| Work request |
Could you reproduce all of the following entries exactly?

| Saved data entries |
+===+

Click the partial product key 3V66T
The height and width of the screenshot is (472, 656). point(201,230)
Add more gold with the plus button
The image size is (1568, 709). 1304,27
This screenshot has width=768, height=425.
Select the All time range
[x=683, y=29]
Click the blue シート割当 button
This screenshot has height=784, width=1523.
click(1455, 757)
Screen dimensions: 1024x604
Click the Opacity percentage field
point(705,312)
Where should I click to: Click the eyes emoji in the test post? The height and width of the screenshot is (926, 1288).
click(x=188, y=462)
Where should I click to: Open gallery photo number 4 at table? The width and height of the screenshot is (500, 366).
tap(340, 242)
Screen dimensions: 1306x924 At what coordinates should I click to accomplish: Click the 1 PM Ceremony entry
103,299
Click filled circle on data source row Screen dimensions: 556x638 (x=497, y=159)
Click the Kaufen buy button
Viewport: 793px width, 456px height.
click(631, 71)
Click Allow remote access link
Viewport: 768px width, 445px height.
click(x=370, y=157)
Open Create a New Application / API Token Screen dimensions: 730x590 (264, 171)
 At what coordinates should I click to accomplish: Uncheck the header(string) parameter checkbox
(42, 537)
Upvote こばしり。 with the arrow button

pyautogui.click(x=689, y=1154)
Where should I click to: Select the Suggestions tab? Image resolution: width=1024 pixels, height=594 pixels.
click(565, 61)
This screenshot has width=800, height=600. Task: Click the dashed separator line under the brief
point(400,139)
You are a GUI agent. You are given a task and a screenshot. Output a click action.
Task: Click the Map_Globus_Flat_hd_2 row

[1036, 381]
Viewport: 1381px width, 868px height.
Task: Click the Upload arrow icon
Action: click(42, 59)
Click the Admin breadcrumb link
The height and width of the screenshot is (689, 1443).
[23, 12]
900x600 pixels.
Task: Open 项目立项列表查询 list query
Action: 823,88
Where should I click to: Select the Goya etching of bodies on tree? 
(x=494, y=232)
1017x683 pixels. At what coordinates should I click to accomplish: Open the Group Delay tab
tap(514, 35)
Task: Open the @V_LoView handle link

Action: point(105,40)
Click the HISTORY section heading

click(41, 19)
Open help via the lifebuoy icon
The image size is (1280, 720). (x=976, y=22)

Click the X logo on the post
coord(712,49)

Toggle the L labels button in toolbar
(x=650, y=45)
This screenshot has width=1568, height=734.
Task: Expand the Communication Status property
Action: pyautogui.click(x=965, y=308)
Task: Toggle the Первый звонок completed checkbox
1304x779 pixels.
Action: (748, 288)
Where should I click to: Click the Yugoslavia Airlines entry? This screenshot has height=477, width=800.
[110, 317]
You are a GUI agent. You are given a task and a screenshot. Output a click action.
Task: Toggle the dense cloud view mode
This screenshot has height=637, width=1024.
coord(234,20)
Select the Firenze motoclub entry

+===+

| Solution for this problem |
Click the partial product key 3V66T
The height and width of the screenshot is (472, 656). point(201,230)
Add more gold with the plus button
The image size is (1568, 709). 1304,27
This screenshot has width=768, height=425.
Select the All time range
[x=683, y=29]
Click the blue シート割当 button
This screenshot has height=784, width=1523.
click(1455, 757)
Screen dimensions: 1024x604
Click the Opacity percentage field
point(705,312)
Where should I click to: Click the eyes emoji in the test post? The height and width of the screenshot is (926, 1288).
click(x=188, y=462)
Where should I click to: Open gallery photo number 4 at table? The width and height of the screenshot is (500, 366).
tap(340, 242)
Screen dimensions: 1306x924 At what coordinates should I click to accomplish: Click the 1 PM Ceremony entry
103,299
Click filled circle on data source row Screen dimensions: 556x638 (x=497, y=159)
Click the Kaufen buy button
Viewport: 793px width, 456px height.
click(631, 71)
Click Allow remote access link
Viewport: 768px width, 445px height.
click(x=370, y=157)
Open Create a New Application / API Token Screen dimensions: 730x590 (264, 171)
 At what coordinates should I click to accomplish: Uncheck the header(string) parameter checkbox
(42, 537)
Upvote こばしり。 with the arrow button

pyautogui.click(x=689, y=1154)
Where should I click to: Select the Suggestions tab? Image resolution: width=1024 pixels, height=594 pixels.
click(565, 61)
This screenshot has width=800, height=600. Task: Click the dashed separator line under the brief
point(400,139)
You are a GUI agent. You are given a task and a screenshot. Output a click action.
Task: Click the Map_Globus_Flat_hd_2 row

[1036, 381]
Viewport: 1381px width, 868px height.
Task: Click the Upload arrow icon
Action: click(42, 59)
Click the Admin breadcrumb link
The height and width of the screenshot is (689, 1443).
[23, 12]
900x600 pixels.
Task: Open 项目立项列表查询 list query
Action: 823,88
Where should I click to: Select the Goya etching of bodies on tree? 
(x=494, y=232)
1017x683 pixels. At what coordinates should I click to accomplish: Open the Group Delay tab
tap(514, 35)
Task: Open the @V_LoView handle link

Action: point(105,40)
Click the HISTORY section heading

click(41, 19)
Open help via the lifebuoy icon
The image size is (1280, 720). (x=976, y=22)

Click the X logo on the post
coord(712,49)

Toggle the L labels button in toolbar
(x=650, y=45)
This screenshot has width=1568, height=734.
Task: Expand the Communication Status property
Action: pyautogui.click(x=965, y=308)
Task: Toggle the Первый звонок completed checkbox
1304x779 pixels.
Action: (748, 288)
Where should I click to: Click the Yugoslavia Airlines entry? This screenshot has height=477, width=800.
[110, 317]
You are a GUI agent. You are given a task and a screenshot. Output a click action.
Task: Toggle the dense cloud view mode
This screenshot has height=637, width=1024.
coord(234,20)
Select the Firenze motoclub entry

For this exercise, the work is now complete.